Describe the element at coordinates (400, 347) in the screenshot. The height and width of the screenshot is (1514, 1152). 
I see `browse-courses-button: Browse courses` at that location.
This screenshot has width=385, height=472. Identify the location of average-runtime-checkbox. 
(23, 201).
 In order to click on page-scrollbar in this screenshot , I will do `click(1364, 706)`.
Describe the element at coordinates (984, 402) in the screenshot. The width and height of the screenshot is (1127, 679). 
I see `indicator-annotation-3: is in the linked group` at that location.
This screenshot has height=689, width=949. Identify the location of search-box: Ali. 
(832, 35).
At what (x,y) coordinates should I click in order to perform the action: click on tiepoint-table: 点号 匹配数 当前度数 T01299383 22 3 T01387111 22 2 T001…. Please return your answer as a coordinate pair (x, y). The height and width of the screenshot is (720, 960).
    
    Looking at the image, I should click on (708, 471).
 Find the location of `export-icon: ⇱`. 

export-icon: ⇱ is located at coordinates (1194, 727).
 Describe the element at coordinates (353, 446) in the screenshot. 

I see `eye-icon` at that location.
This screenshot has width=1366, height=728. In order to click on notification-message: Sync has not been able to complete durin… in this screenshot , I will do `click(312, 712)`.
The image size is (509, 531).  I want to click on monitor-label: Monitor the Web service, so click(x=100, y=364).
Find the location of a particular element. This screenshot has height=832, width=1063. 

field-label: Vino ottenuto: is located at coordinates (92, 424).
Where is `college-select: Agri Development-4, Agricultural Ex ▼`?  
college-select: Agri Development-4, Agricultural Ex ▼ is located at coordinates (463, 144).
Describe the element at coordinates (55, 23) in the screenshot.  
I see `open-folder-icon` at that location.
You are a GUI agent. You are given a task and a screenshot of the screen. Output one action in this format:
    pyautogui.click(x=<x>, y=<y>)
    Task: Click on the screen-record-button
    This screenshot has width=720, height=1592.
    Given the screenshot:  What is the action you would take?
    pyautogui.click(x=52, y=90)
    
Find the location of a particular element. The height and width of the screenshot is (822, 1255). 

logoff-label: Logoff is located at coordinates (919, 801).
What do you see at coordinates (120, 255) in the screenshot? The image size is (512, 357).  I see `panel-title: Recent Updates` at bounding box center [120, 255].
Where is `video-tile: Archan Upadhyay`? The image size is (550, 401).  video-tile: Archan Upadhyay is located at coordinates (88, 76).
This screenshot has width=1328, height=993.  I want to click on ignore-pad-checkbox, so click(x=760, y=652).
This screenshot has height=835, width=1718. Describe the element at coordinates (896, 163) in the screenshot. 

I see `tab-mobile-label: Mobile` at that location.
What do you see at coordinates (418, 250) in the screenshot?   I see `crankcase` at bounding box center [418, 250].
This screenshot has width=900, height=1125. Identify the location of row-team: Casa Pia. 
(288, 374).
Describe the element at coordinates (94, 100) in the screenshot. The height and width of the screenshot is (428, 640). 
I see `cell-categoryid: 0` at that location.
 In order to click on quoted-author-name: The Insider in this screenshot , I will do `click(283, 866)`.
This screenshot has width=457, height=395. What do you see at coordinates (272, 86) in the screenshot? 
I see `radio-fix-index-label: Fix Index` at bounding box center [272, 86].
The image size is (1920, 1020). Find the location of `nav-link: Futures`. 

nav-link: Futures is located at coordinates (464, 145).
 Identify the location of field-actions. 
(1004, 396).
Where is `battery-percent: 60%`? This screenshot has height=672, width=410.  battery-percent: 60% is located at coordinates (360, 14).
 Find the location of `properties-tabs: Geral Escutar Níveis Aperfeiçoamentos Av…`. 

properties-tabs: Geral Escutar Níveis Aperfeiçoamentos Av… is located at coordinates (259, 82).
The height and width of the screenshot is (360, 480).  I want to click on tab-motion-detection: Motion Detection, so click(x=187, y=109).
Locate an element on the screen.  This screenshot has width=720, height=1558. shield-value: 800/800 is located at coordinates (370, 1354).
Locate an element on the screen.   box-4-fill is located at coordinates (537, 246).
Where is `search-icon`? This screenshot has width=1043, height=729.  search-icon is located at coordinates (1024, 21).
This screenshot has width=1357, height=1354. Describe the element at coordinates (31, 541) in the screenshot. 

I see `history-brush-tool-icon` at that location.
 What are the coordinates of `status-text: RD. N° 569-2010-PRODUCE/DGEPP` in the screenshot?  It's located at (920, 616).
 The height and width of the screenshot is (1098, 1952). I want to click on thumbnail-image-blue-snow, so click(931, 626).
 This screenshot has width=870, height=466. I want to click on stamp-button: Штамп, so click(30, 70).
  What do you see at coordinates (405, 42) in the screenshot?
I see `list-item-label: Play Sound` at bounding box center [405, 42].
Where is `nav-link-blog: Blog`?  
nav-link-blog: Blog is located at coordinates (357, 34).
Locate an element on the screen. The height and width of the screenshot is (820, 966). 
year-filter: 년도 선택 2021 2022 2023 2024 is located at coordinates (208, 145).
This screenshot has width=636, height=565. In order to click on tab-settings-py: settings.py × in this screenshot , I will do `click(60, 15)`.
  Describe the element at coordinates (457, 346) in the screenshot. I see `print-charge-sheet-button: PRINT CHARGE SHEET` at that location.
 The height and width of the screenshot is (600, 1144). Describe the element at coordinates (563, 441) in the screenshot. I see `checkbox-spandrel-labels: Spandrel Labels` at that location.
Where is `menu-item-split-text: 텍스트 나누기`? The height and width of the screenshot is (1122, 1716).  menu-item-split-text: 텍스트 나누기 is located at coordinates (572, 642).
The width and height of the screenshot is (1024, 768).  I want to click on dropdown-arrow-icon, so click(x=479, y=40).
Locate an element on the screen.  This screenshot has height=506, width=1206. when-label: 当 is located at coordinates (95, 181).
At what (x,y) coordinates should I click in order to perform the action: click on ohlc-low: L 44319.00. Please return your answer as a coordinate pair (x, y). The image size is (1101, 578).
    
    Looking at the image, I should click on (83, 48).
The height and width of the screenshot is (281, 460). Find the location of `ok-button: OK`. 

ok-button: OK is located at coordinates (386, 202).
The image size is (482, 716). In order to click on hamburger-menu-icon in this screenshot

* Task brief
Lay out all the rows above as a JSON list of strings, one string per line, with blank lines dropped.

* Written answer
[
  "Describe the element at coordinates (400, 347) in the screenshot. The height and width of the screenshot is (1514, 1152). ",
  "I see `browse-courses-button: Browse courses` at that location.",
  "This screenshot has width=385, height=472. Identify the location of average-runtime-checkbox. ",
  "(23, 201).",
  " In order to click on page-scrollbar in this screenshot , I will do `click(1364, 706)`.",
  "Describe the element at coordinates (984, 402) in the screenshot. The width and height of the screenshot is (1127, 679). ",
  "I see `indicator-annotation-3: is in the linked group` at that location.",
  "This screenshot has height=689, width=949. Identify the location of search-box: Ali. ",
  "(832, 35).",
  "At what (x,y) coordinates should I click in order to perform the action: click on tiepoint-table: 点号 匹配数 当前度数 T01299383 22 3 T01387111 22 2 T001…. Please return your answer as a coordinate pair (x, y). The height and width of the screenshot is (720, 960).",
  "    Looking at the image, I should click on (708, 471).",
  " Find the location of `export-icon: ⇱`. ",
  "export-icon: ⇱ is located at coordinates (1194, 727).",
  " Describe the element at coordinates (353, 446) in the screenshot. ",
  "I see `eye-icon` at that location.",
  "This screenshot has width=1366, height=728. In order to click on notification-message: Sync has not been able to complete durin… in this screenshot , I will do `click(312, 712)`.",
  "The image size is (509, 531).  I want to click on monitor-label: Monitor the Web service, so click(x=100, y=364).",
  "Find the location of a particular element. This screenshot has height=832, width=1063. ",
  "field-label: Vino ottenuto: is located at coordinates (92, 424).",
  "Where is `college-select: Agri Development-4, Agricultural Ex ▼`?  ",
  "college-select: Agri Development-4, Agricultural Ex ▼ is located at coordinates (463, 144).",
  "Describe the element at coordinates (55, 23) in the screenshot.  ",
  "I see `open-folder-icon` at that location.",
  "You are a GUI agent. You are given a task and a screenshot of the screen. Output one action in this format:",
  "    pyautogui.click(x=<x>, y=<y>)",
  "    Task: Click on the screen-record-button",
  "    This screenshot has width=720, height=1592.",
  "    Given the screenshot:  What is the action you would take?",
  "    pyautogui.click(x=52, y=90)",
  "Find the location of a particular element. The height and width of the screenshot is (822, 1255). ",
  "logoff-label: Logoff is located at coordinates (919, 801).",
  "What do you see at coordinates (120, 255) in the screenshot? The image size is (512, 357).  I see `panel-title: Recent Updates` at bounding box center [120, 255].",
  "Where is `video-tile: Archan Upadhyay`? The image size is (550, 401).  video-tile: Archan Upadhyay is located at coordinates (88, 76).",
  "This screenshot has width=1328, height=993.  I want to click on ignore-pad-checkbox, so click(x=760, y=652).",
  "This screenshot has height=835, width=1718. Describe the element at coordinates (896, 163) in the screenshot. ",
  "I see `tab-mobile-label: Mobile` at that location.",
  "What do you see at coordinates (418, 250) in the screenshot?   I see `crankcase` at bounding box center [418, 250].",
  "This screenshot has width=900, height=1125. Identify the location of row-team: Casa Pia. ",
  "(288, 374).",
  "Describe the element at coordinates (94, 100) in the screenshot. The height and width of the screenshot is (428, 640). ",
  "I see `cell-categoryid: 0` at that location.",
  " In order to click on quoted-author-name: The Insider in this screenshot , I will do `click(283, 866)`.",
  "This screenshot has width=457, height=395. What do you see at coordinates (272, 86) in the screenshot? ",
  "I see `radio-fix-index-label: Fix Index` at bounding box center [272, 86].",
  "The image size is (1920, 1020). Find the location of `nav-link: Futures`. ",
  "nav-link: Futures is located at coordinates (464, 145).",
  " Identify the location of field-actions. ",
  "(1004, 396).",
  "Where is `battery-percent: 60%`? This screenshot has height=672, width=410.  battery-percent: 60% is located at coordinates (360, 14).",
  " Find the location of `properties-tabs: Geral Escutar Níveis Aperfeiçoamentos Av…`. ",
  "properties-tabs: Geral Escutar Níveis Aperfeiçoamentos Av… is located at coordinates (259, 82).",
  "The height and width of the screenshot is (360, 480).  I want to click on tab-motion-detection: Motion Detection, so click(x=187, y=109).",
  "Locate an element on the screen.  This screenshot has width=720, height=1558. shield-value: 800/800 is located at coordinates (370, 1354).",
  "Locate an element on the screen.   box-4-fill is located at coordinates (537, 246).",
  "Where is `search-icon`? This screenshot has width=1043, height=729.  search-icon is located at coordinates (1024, 21).",
  "This screenshot has width=1357, height=1354. Describe the element at coordinates (31, 541) in the screenshot. ",
  "I see `history-brush-tool-icon` at that location.",
  " What are the coordinates of `status-text: RD. N° 569-2010-PRODUCE/DGEPP` in the screenshot?  It's located at (920, 616).",
  " The height and width of the screenshot is (1098, 1952). I want to click on thumbnail-image-blue-snow, so click(931, 626).",
  " This screenshot has width=870, height=466. I want to click on stamp-button: Штамп, so click(30, 70).",
  "  What do you see at coordinates (405, 42) in the screenshot?",
  "I see `list-item-label: Play Sound` at bounding box center [405, 42].",
  "Where is `nav-link-blog: Blog`?  ",
  "nav-link-blog: Blog is located at coordinates (357, 34).",
  "Locate an element on the screen. The height and width of the screenshot is (820, 966). ",
  "year-filter: 년도 선택 2021 2022 2023 2024 is located at coordinates (208, 145).",
  "This screenshot has width=636, height=565. In order to click on tab-settings-py: settings.py × in this screenshot , I will do `click(60, 15)`.",
  "  Describe the element at coordinates (457, 346) in the screenshot. I see `print-charge-sheet-button: PRINT CHARGE SHEET` at that location.",
  " The height and width of the screenshot is (600, 1144). Describe the element at coordinates (563, 441) in the screenshot. I see `checkbox-spandrel-labels: Spandrel Labels` at that location.",
  "Where is `menu-item-split-text: 텍스트 나누기`? The height and width of the screenshot is (1122, 1716).  menu-item-split-text: 텍스트 나누기 is located at coordinates (572, 642).",
  "The width and height of the screenshot is (1024, 768).  I want to click on dropdown-arrow-icon, so click(x=479, y=40).",
  "Locate an element on the screen.  This screenshot has height=506, width=1206. when-label: 当 is located at coordinates (95, 181).",
  "At what (x,y) coordinates should I click in order to perform the action: click on ohlc-low: L 44319.00. Please return your answer as a coordinate pair (x, y). The image size is (1101, 578).",
  "    Looking at the image, I should click on (83, 48).",
  "The height and width of the screenshot is (281, 460). Find the location of `ok-button: OK`. ",
  "ok-button: OK is located at coordinates (386, 202).",
  "The image size is (482, 716). In order to click on hamburger-menu-icon in this screenshot"
]